539w(…) Cercai la mia libertà nella libertà di tutti, la mia felicità nella felicità di tutti. Compresi che l’uguaglianza di fatto, nelle necessità umane, di diritti e di doveri, è l’unica base morale su cui può reggere l’umano consorzio. Strappai il mio pane con l’onesto sudore della mia fronte; non ho una goccia di sangue sulle mie mani, né sulla mia coscienza. Ora? A trentatré anni, sono candidato alla galera. Nè me ne meraviglierei, se così non fosse. Eppure se dovessi ricominciare “il cammin di nostra vita” ribatterei la medesima via, cercando però di diminuire la somma delle colpe e degli errori, e di moltiplicare quella del bene. Vada intanto ai compagni, agli amici, ai nuovi tutti il mio bacio fraterno, la profonda riconoscenza, l’amore e il saluto augurale. Bartolomeo Vanzetti.»

(brani tratti dal libro Non piangete la mia morte di Bartolomeo Vanzetti)
Nicola Sacco e Bartolomeo Vanzetti  furono uccisi sulla sedia elettrica il 23 agosto 1927 nel penitenziario di Charlestown, a sette anni dal loro arresto; a nulla valse la confessione del detenuto portoghese Celestino Madeiros, che li scagionava.
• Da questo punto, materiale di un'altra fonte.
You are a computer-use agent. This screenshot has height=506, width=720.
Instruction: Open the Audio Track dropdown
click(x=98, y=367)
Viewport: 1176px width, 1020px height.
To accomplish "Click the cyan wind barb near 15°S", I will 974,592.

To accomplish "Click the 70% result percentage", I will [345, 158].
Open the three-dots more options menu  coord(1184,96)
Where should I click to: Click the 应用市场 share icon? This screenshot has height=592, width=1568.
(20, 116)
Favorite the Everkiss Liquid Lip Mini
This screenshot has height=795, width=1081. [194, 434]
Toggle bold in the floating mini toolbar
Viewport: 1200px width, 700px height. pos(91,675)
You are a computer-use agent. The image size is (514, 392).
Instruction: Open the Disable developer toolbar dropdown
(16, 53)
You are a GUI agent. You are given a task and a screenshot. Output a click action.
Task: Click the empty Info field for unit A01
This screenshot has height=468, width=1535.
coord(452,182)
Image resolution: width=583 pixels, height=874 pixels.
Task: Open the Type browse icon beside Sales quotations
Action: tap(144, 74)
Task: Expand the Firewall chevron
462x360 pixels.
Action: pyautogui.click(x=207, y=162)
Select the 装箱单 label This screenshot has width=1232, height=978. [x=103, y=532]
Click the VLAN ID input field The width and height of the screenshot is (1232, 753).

Solo cinquant’anni dopo, il 23 agosto 1977, il governatore dello Stato del Massachusetts riconobbe ufficialmente gli “errori” commessi nel processo.
Nel giorno della morte, Nicola Sacco  aveva 36 anni e Bartolomeo Vanzetti 39. Il loro processo si tenne in un clima di intolleranza e di razzismo e nell’ambito di una campagna persecutoria gestita dal procuratore generale degli Stati Uniti Alexander Mitchell Palmer, per evitare il contagio della rivoluzione russa; dal 7 novembre del ’19 la repressione colpì tutte le associazioni anarchiche, socialiste, comuniste e sindacaliste con arresti indiscriminati, processi sommari ed espulsioni forzate, spesso calpestando le più elementari libertà individuali e principi di giustizia. Si stima che furono circa diecimila le persone colpite in modo diretto da questi provvedimenti, passati alla storia come i Palmer Raids.